Despite our best efforts to open our farms to the public, engage with social media, put on agricultural shows and feature on both radio and television, there still appears to be a number of individuals and groups who are loathe to give us any credit at all.
We live in a world of noisy, sensational social media, where those who shout the loudest seem to be the ones who get noticed (and believed!) This has created a new generation of ‘influencers’ who promote ‘stuff’ most of us can live happily without and certainly don’t need, but they are persuasive and we have come to believe that ‘stuff’ comforts us.
We are less prepared to look at things objectively or read any level of detail to understand the reasons for particular requests/recommendations.
We selectively believe what suits us as individuals.
We no longer see the bigger picture and don’t always want to have to consider others. It seems that despite the hardships and sorrows of the past 18 months, some of us still remain unbelievably selfish and incredibly blind to truth and prefer a glossy, fantasy world.
We have abdicated personal responsibility and prefer to blame others for anything from littering to generally disrespecting the countryside and the livelihoods of those who live and work hard within them to create the landscapes we all enjoy for recreation, health and wellbeing.
Food (and other) supply chains are stretched to the limit, due primarily to staff shortages. We might all do well to consider how much we are really willing to pay for good and nutritious food to ensure a domestic supply (rather than feeding our insatiable appetite for all that ‘stuff’ we don’t need from far-flung places, travelling thousands of miles to get here and lining the pockets of faceless and often invisible vendors) and therefore, how much we pay those who grow, produce, harvest, process and deliver the daily food we have all taken for granted for far too long.
Surely there has never been a better time to reassess priorities and support our domestic economy at every opportunity?
My mum is in bed opposite Edith’s.
I have just read the article in The Gazette about Edith Wilkinson, the 101-year-old lady with cellulitis who is in hospital (‘Plea to flood Blackpool centenarian with cards during hospital recovery to brighten her day’).
While I applaud the family’s efforts to support their elderly relative in the best way they know how I feel I could add some balance to what has been written.
My mum is in the bed opposite to Edith and I have spent hours upon hours recently by the side of my Mum’s bed as she is end of life.

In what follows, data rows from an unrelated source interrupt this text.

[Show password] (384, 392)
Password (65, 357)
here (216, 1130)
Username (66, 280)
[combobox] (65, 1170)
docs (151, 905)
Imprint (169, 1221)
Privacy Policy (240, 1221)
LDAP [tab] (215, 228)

The staff here are amazing, indeed I have seen the NHS at its best with caring, thoughtful and professional staff who day in, day out look after all the patients in this ward magnificently.
I understand from the article that Edith gets confused and probably doesn’t know where she is, but she is cheerful and the staff use every opportunity to help and reassure her. She enjoys the banter with anyone who is passing by her bed and to an outsider she doesn’t look to be suffering in any way.

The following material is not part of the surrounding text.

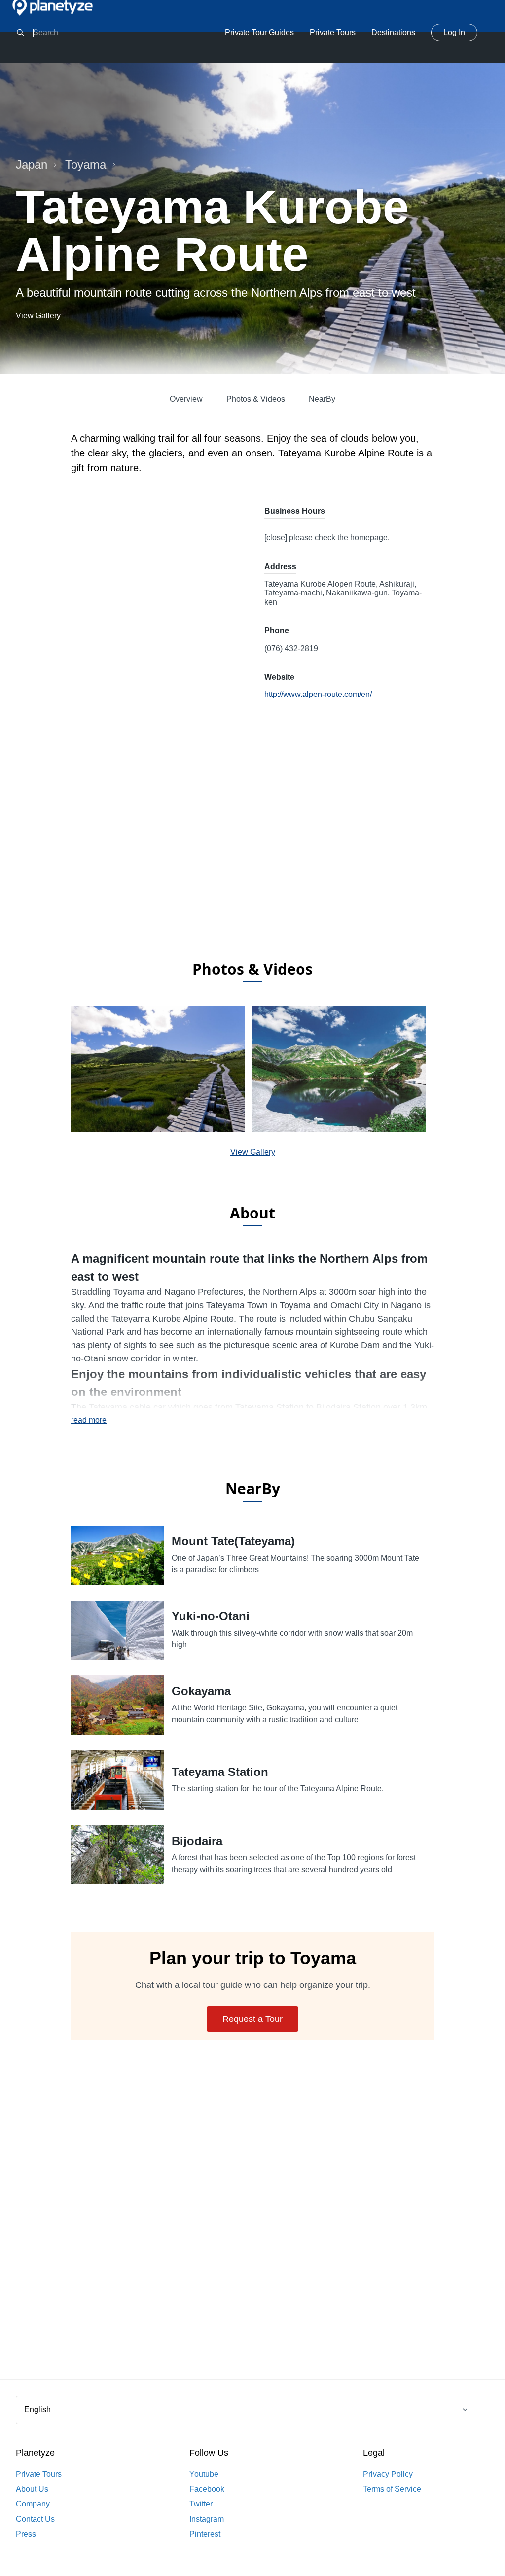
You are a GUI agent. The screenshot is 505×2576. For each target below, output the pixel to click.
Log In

The ward is well run and I know that every effort is made to follow Covid guidelines.
Personally I’m grateful to all in the ward for the expert medical care they have given mum, the way they have kept us in the loop with mum’s condition and what to expect in the near future. From what I have seen this is how all patients have been treated.
Do not betray our pensioners
People living on the state pension would have every right to feel betrayed if the Conservatives ditch their triple lock pension pledge.
Having paid into the system all of their lives and already been subject to soaring stealth taxes under Labour, surely breaking the triple lock pledge and stripping people of their free television licences will only intensify the outrage.
Considering the likes of David Cameron are making millions from lucrative new jobs since leaving office, it’s hardly what you would call in it together.
Nightmare of new red tape regulations
What does ‘Third Country status’ mean?
To me and my German friend of 60 years – we are in our 80s – ‘third country status’ means we now have to stick a customs declaration on the parcels we exchange three or four times a year.
My most recent parcel to him did not arrive as it was stuck three weeks in customs control, 25km from his home. He had to collect it and open it before customs officers.
The customs notification claimed there was insufficient information on the declaration, but it proved to contain the two items declared and of the appropriate value. It might have been a spot check, but the irritation is that for years we have not needed to make customs declarations. He sometimes sends me local Schinken (ham), but now he will need a sanitary certificate.
Bring back open borders and frictionless trade.